Recently, the town in which I live was part of the Hotter 'n Hell Hunnerd Mile Yard Sale, or some such thing, with all and sundry lining the highway from Point A to Point B and trying to sell junk. As part of this, the worthy ladies who support the county library were holding a "Cool Book Sale." You see, they always have this little room in the lobby where they sell used books for a dollar or two, right beside the maize exhibit, but I never find anything good, not being interested in coffee-stained copies of Going Rogue or the Left Behind series. So, I figured, I'll go to this little sale they're having and poke around, because, you know, I have family in town and want to go hide out somewhere, but surely I won't find anything.
Was I ever wrong!
It was just this big room filled with big tables filled with stacks of old hardcovers. For fifty cents apiece, no matter what. First edition of Dashiell Hammett's The Glass Key? Fifty cents. First edition of A. E. van Vogt's Empire of the Atom, cover and all, in perfect condition, from a run of 2,000 copies by a small press that went out of business immediately thereafter? Fifty cents. I got an excellent old Modern Library copy of Plutarch's Lives, and a collection of C. L. Moore's best pulp stories, and a flawless Everyman's Gawain and the Green Knight, and Dorothy Day's autobiography, and a book on Thomist existentialism by Jacques Maritain, and, well, other things.
And then there were these tables filled with old paperbacks. They had plastic grocery sacks: fill one for a dollar. There's just something wrong with me, I think, but I genuinely enjoy certain books more when they sport simple, non-glossy covers with crude artwork and lots of exclamation points. Well, I now have enough to last me through, oh, the rest of the year. A. E. van Vogt! Alfred Bester! Poul Anderson! Damon Knight! James Blish! Robert Heinlein!
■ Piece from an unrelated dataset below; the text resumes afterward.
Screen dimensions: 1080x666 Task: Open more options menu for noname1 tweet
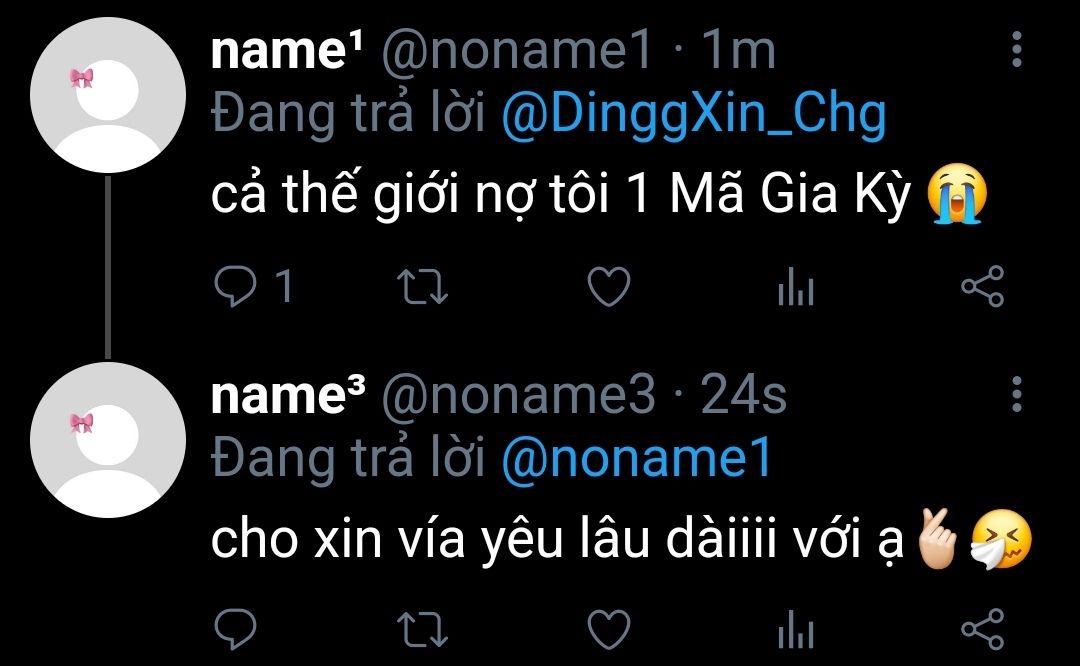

E. E. "Doc" Smith! They had stacks of 'em, and they were begging me to take as many as I could carry! Which I did. Twice.
In all I spent eight dollars and twenty-five cents. Eight dollars and twenty-five cents! It was like one of my bizarre bookstore dreams. I mean, here's this perfect and rather rare first-edition copy of a classic science fiction novel, and I only paid fifty cents for it. Actually, I feel kind of bad about it, and am tempted to see what I can get for it on Amazon, so I can donate the money back. I'm not sure if I feel that energetic, though; maybe I'll just sit on it for a few years and see if the price varies. Right now it would bring in anywhere from sixty to a hundred and fifty dollars. It's a shame that the library people can't wrap their minds around doing something more with these books, but hardly surprising. People around here simply don't use computers much. I would try to get involved, but I don't know. The guy spearheading the disc-golf course project is already making enough waves as it is…
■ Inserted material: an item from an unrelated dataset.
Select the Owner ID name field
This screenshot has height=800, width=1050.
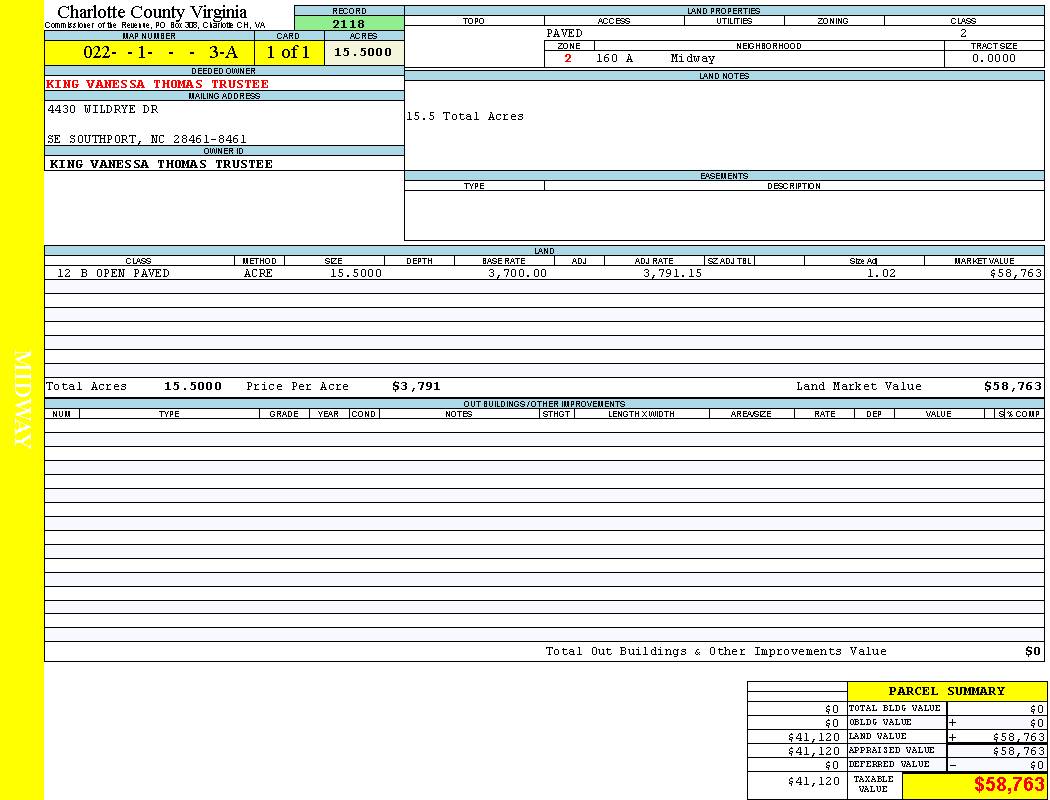[161, 164]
I think most of the novels came from the same person, probably through an estate sale or a donation by family members. The Hammett novel has a name in the front, dated 1944, and the same name appears in many of the paperbacks. He served in the Marine Corps and apparently had much the same taste in science fiction as I do. Based on what I heard the old ladies saying while I was crawling around on my hands and knees under the tables, pawing madly through boxes like Gollum looking for his Precious, a lot of the paperbacks came from the drugstore right off the town square. They dated into the seventies at least.
So here we have this native son, a marine and possibly a veteran—I would guess World War II or Korea, given the spread of dates—who, during his mature years, would frequent the town drugstore to see what new science fiction they had on the rotating rack. But some of the paperbacks plainly came from second-hand dealers in other parts of the country, so maybe he sought out the writers he really wanted, too. And what he wanted was the greats. None of that Asimov stuff.
Our marine apparently wasn't much of a fantasy reader, alas. There were some sword-and-sorcery items (Michael Moorcock, Fritz Leiber, &c.) but no out-and-out fantasy. My abiding dream is to find an old hardcover copy of The Worm Ouroboros for really cheap. It seems that I must continue to wait.
So, to conclude: Sir, I salute you for your service to our country, your loyalty to our town, and your enlightened and wholly anomalous taste in fine literature. Your collection will (partly) be in good hands. Requiescat in pace.